6. Travel to the best vegan travel destinations
According to a recent survey, there are a few countries that are great for vegan travelers. So if you aren’t too particular about where you want to go, you can book your tickets for one of the following best vegan travel destinations:
- Tel Aviv
- Glasgow, Scotland
- Bali, Indonesia
- New York
- New Zealand
7. Always keep vegan snacks handy
To avoid extreme hunger pangs, keep some of the following non-perishable snacks handy in your vegan travel pack:
- Nuts and seeds
- A few packets of soy or rice milk in tetra packs
- Sugar peas
- Baby carrots
Be careful about what you bring on board an airplane; these days there are many restrictions about bringing fruits etc. When in doubt, call the airline and find out.
8. Do not panic!
If you haven’t researched a particular restaurant or local eatery, do not panic. Stick to ethnic foods because many ethnic varieties contain vegan offerings like chickpeas, beans, etc. Even if the restaurant does not serve these, you can ask to speak to the manager. Explain that you are “allergic” to animal-based foods. You can also get each dish on their menu ‘veganized’. For example, you can ask for pasta without cheese or milk and if the restaurant is not too packed, ask to speak to the chef who can whip up something for you. Don’t forget to generously tip the waiter for having taken such good care of you.

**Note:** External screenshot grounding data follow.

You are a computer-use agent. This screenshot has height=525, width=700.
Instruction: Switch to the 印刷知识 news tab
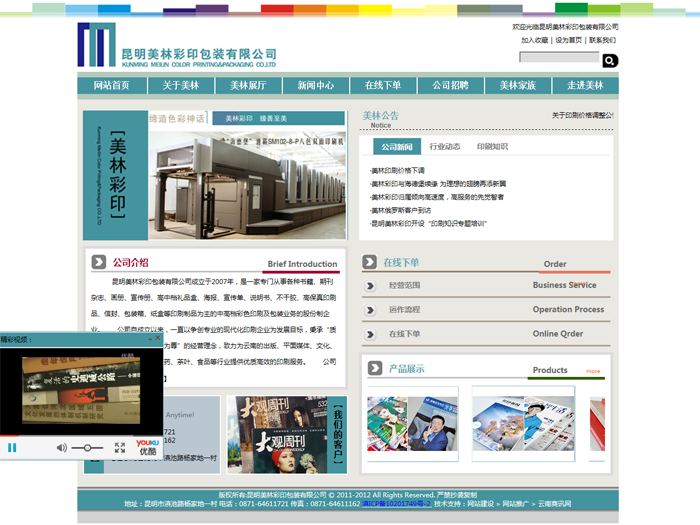492,147
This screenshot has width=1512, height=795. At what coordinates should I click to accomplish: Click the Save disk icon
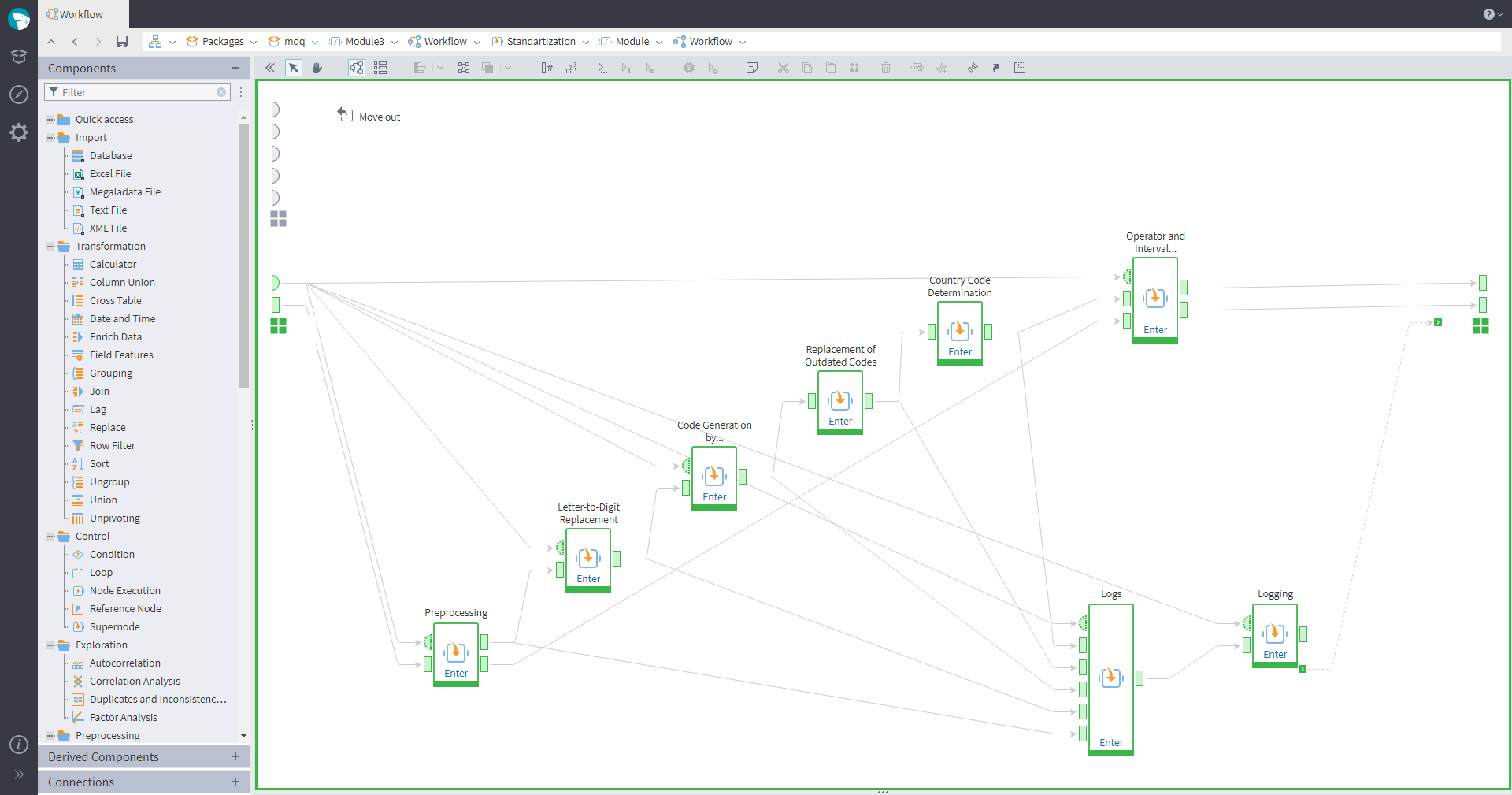pos(122,42)
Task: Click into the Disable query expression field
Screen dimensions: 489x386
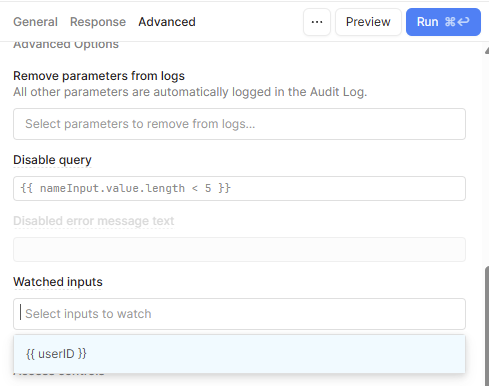Action: (239, 188)
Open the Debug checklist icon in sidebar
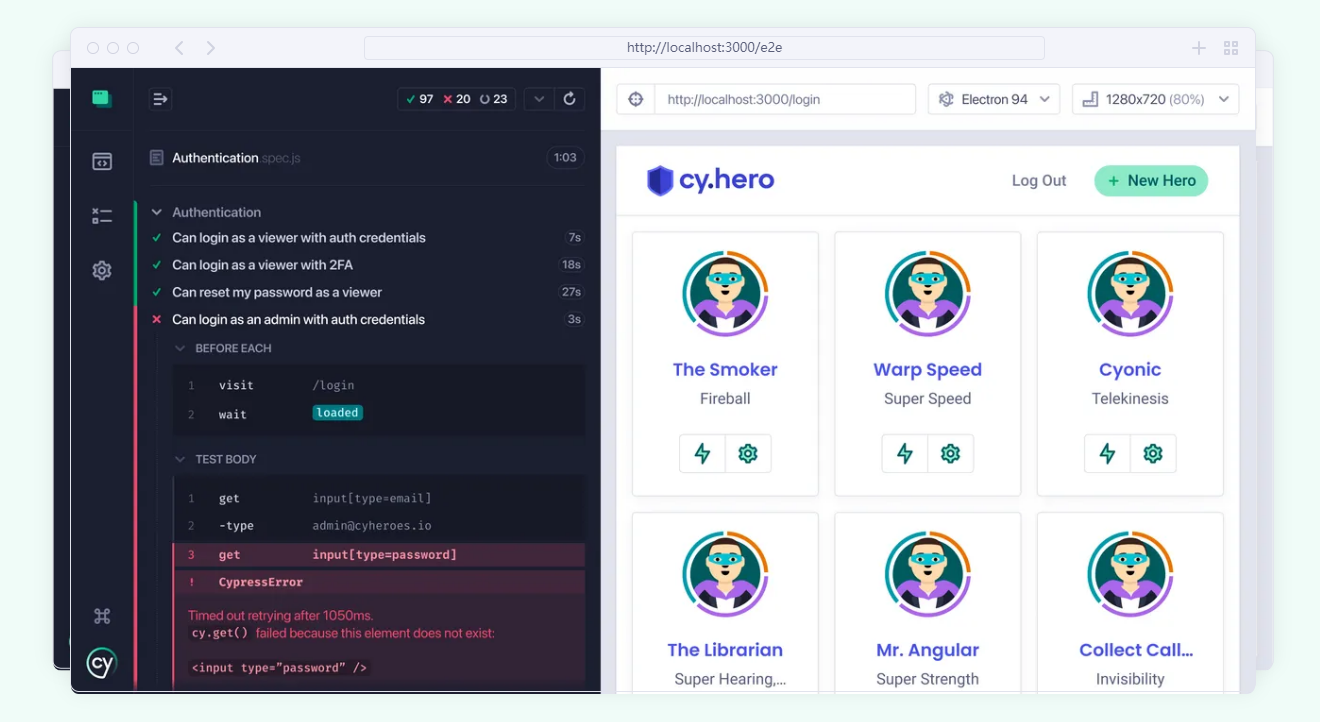 point(101,215)
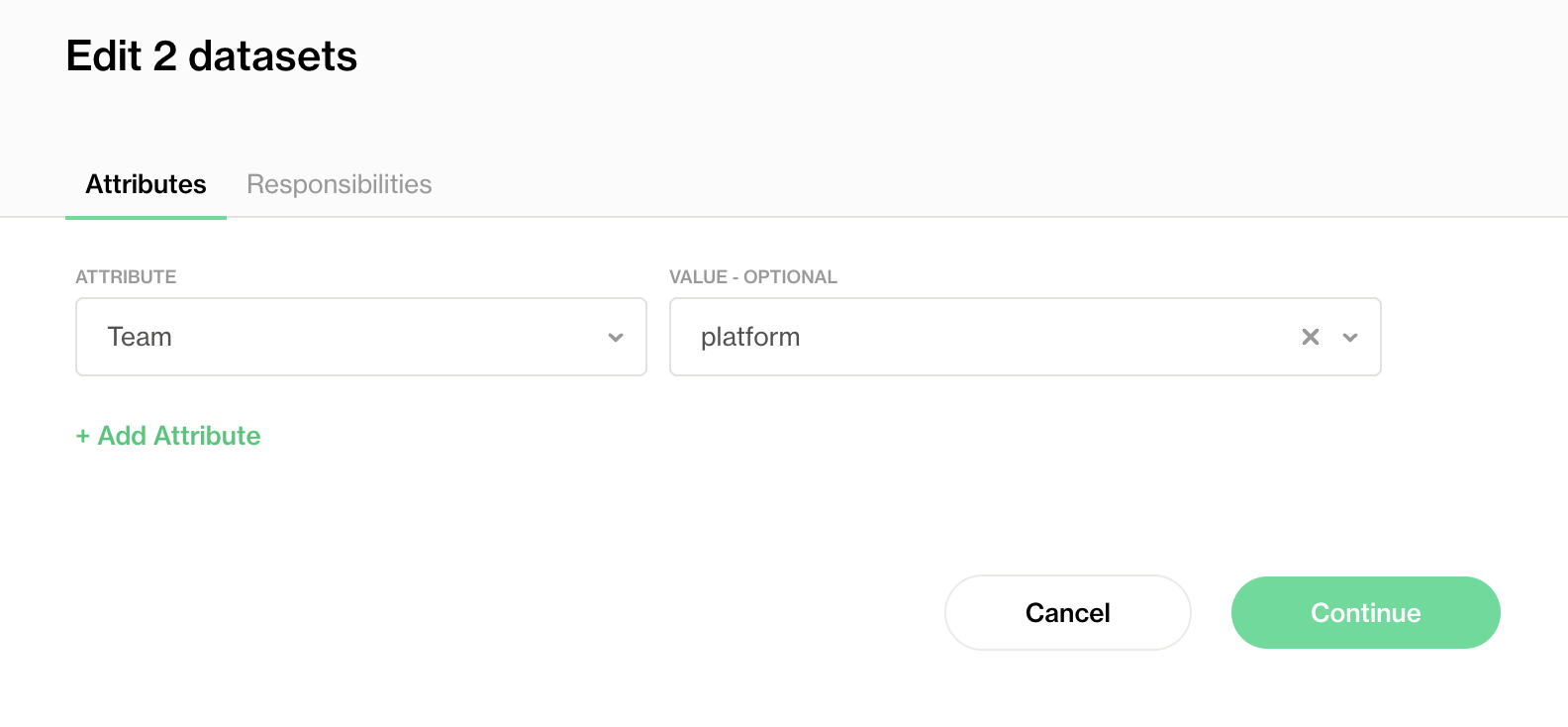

9. Bring your own food on shorter trips
The BYOF or ‘Bring your own food’ is the best vegan travel food option for shorter trips. An icebox is a worthwhile investment and can help you keep your food fresh for a couple of days. If nothing, carry a peanut butter jar. You can always find bread and bananas in any country and can make great-tasting and filling PB sandwiches. Always carry a few forks or spoons: there is nothing yuckier than having to make PB sandwiches using your fingers!
10. Make your own food
If possible, choose the option of making your own meals. Select a hotel or apartment with a kitchenette. Shop at local markets or health food stores for ingredients you need to make your vegan meals. This is a great way to save money too!
11. Tips for vegans going on a cruise
- Contact the cruise manager or travel agent and explain your ‘allergies’.
- Speak to the chef as soon as you are on board. Give them a 24-hour notice so they can offer you a-la-carte options instead of the buffet meals.
- Go ethnic, when possible, but do ensure that the meals are not cooked in ghee, lard, or butter.